Formation of the 43rd (Black Watch) regiment

In 1738 Wade reviewed the six Independent Highland Companies who by this time were known officially as Am Freiceadan Dubh or Black Watch. It has been suggested that this name came from their sombre dress which distinguished them from Lowland and English soldiers who were known as Seidaran Dearag (Red Soldiers). In 1739 a further four companies were added and the ten companies together were embodied to form the 43rd Highlanders Regiment (a regiment of the line).

One of the biggest problems faced by the Jacobites was the degree of opposition which they faced in the Highlands. Several incomplete companies of the Earl of Loudoun’s 64th Highlanders were scattered in various posts and provided a nucleus for the formation of a Loyalist army.
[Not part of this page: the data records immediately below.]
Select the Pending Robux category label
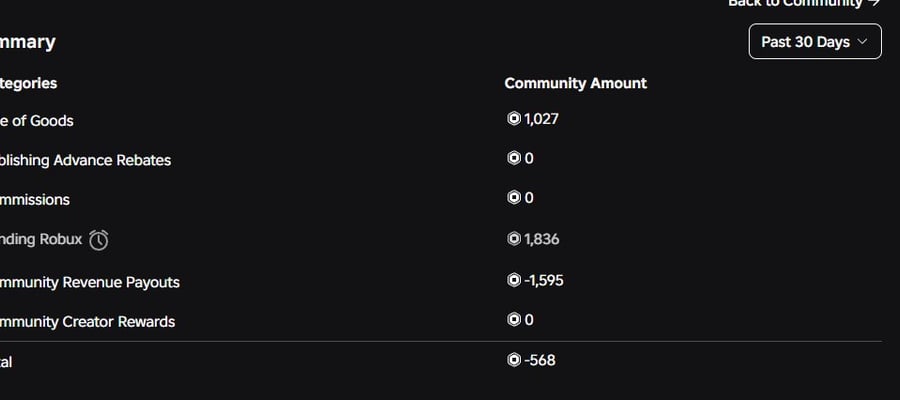This screenshot has height=400, width=900. point(41,239)
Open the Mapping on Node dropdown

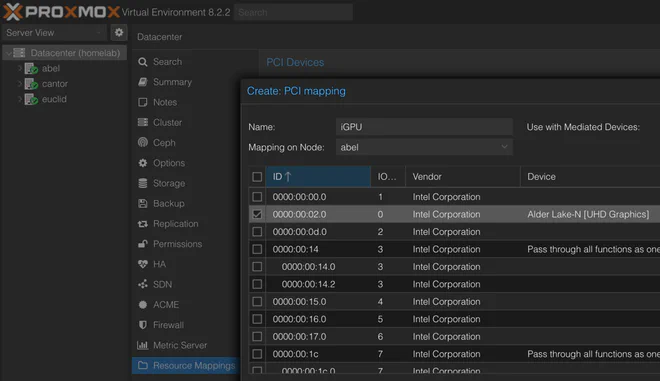pyautogui.click(x=424, y=147)
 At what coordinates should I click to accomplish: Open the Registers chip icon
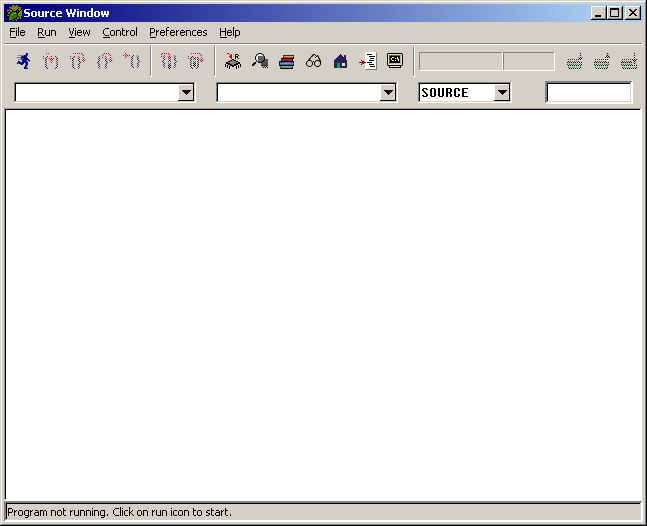coord(233,61)
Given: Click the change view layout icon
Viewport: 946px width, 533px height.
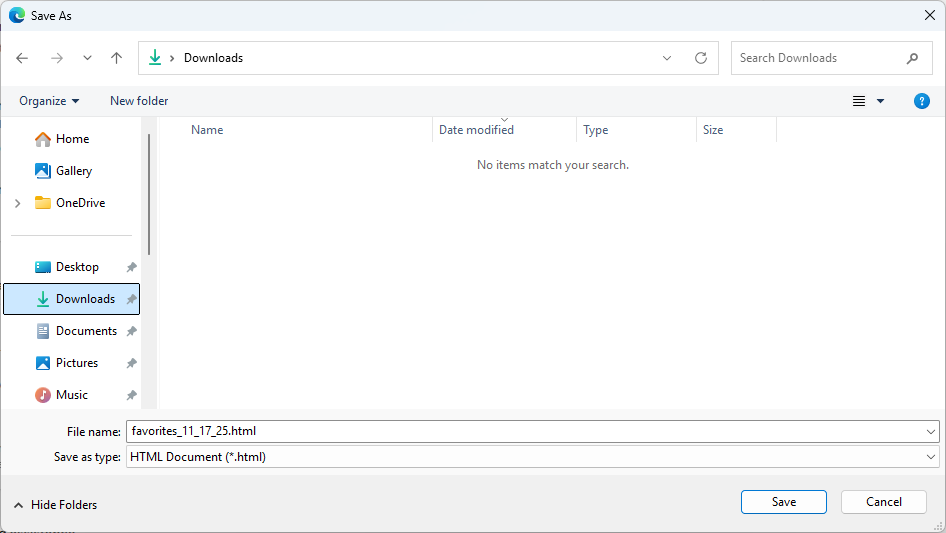Looking at the screenshot, I should pyautogui.click(x=859, y=101).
At the end of October 1745, Major General John Campbell of Mamore was commissioned to raise ‘eight Independent Companies each of 100 men with the proper officers; and likewise to arm 16 such companies more, without the charge of commissioned officers, who are to serve without pay and are to be raised from the Duke of Argyll’s and the Earl of Breadalbane’s Contrys’.These companies became known as the Argyle Militia and the eight regular companies together with a company from the Black Watch and two from Loudoun’s 64th served at Falkirk and afterwards at Culloden. In addition a further eighteen Highland Independent Companies were raised in the north of Scotland by the Earl of Loudoun. It is worth noting that the companies were primarily employed in a counter-insurgency role and much of the harrying of the glens which followed Culloden was actually carried out by these Highlanders.